A further incident report, from April last year, detailed how ward staff had frequently called security guards to deal with what they described as a “violent” patient, only for the guards to find that while the patient in question was being difficult, there was no evidence of violent behaviour.
The report stated: “Security must be called if violence is threatened or takes place. However, elderly patients who just want to walk around the ward are a nuisance, but if there is no threat of violence are best dealt with by appropriate staff.”
In August the Commons health select committee warned that vulnerable patients were being left at risk of abuse due to “profoundly depressing and complacent” attitudes by staff at hospitals and care homes who were restraining patients needlessly, with no heed to laws to protect patients.
Deprivation of liberty safeguards (Dols), to protect people who lack mental health capacity, were introduced in 2009, in an attempt to end the scandal of dementia patients being locked up and restrained without justification.
Bringing European socialism to America
However, investigations found elderly people in care homes and hospitals have been subjected to “blanket restrictions” such as locked doors on wards and day rooms – simply make life easier for staff.

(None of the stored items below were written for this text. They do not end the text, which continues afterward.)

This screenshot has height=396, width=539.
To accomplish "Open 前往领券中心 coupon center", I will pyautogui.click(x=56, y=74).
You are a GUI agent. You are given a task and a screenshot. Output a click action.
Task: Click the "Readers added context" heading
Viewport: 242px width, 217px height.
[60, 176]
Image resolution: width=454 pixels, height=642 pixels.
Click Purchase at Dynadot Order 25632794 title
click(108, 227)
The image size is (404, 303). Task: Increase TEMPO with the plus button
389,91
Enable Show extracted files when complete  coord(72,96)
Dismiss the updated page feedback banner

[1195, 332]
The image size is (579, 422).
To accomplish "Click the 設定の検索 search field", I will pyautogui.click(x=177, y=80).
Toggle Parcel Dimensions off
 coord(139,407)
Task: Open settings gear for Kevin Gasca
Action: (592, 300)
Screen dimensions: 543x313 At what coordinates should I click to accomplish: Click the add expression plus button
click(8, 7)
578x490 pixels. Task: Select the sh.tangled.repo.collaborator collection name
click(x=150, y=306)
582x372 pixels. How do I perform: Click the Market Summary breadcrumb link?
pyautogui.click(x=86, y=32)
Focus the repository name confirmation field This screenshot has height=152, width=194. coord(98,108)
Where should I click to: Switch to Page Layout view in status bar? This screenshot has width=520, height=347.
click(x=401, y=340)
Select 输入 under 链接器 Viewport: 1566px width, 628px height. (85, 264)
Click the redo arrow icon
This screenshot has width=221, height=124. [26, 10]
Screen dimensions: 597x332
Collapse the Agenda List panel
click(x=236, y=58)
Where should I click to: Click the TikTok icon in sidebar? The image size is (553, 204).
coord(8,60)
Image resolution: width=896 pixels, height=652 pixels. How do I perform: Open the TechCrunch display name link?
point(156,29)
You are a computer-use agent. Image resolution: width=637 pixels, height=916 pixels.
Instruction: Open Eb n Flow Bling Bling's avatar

Security managers at the Dudley Group held a series of meetings with senior executives to warn them that the detention of patients without a proper assessment under the Mental Health Act or the Mental Capacity Act could be unlawful.
They warned that the trust was leaving itself open to legal action for false imprisonment and assault, as well as offences under the Human Rights Act.
Mr Marchant, who was made redundant from the Dudley Group in December 2012, said he first became aware in 2010 of an increasing number of requests by medical staff for security guards to restrain patients.
The methods used ranged from telling someone to go back to their bed, to pushing a patient back into their room or holding the door closed so they could not leave.
Mr Marchant added: “In many of these cases medical staff had not carried out a proper assessment to determine if it was necessary for the patient to stay in hospital because they don’t have their full faculties.”
He said staff were calling guards to deal with elderly patients they regarded as a “nuisance”. He added: “We were also called to restrain children. In one case it was a 14-year-old placed in the hospital by social services, in March 2012, who was awaiting transfer to another part of the country. She was not violent but became distraught at waiting to go into a care home. She started wrecking her cubicle so we pushed her into her room and kept her there for at least 72 hours.”Action on Elder Abuse, which campaigns on behalf of the elderly, said it was deeply concerned about the claims. Gary Fitzgerald, the charity’s chief executive, said: “It is shocking that older people should be treated so appallingly. They have the same rights as everyone else, and that includes the right to be treated within the law. These people are some of our most vulnerable, and this abuse makes a mockery of the NHS mantra to ‘do no harm’.“
The Dudley Group admitted that security staff had “expressed concern about being asked to restrain patients without a mental capacity assessment being carried out”, but that it had assured them that such assessments were “always undertaken”. The trust maintains that it has always acted within the law and for the best interests of patients.Paula Clark, chief executive of the trust, said: “We emphatically refute the suggestion that we have ever unlawfully restrained patients at The Dudley Group. The health and well being of our patients is our absolute priority and we always act in the best interests of our patients.
“It is our priority not to restrain patients. In the very small instances where this is necessary, it is to prevent patients harming themselves. Any kind of restraint is always reasonable and proportionate, and in line with our policy. Our policy has been held up as an example as good practice by our regional peer review of adult safeguarding.”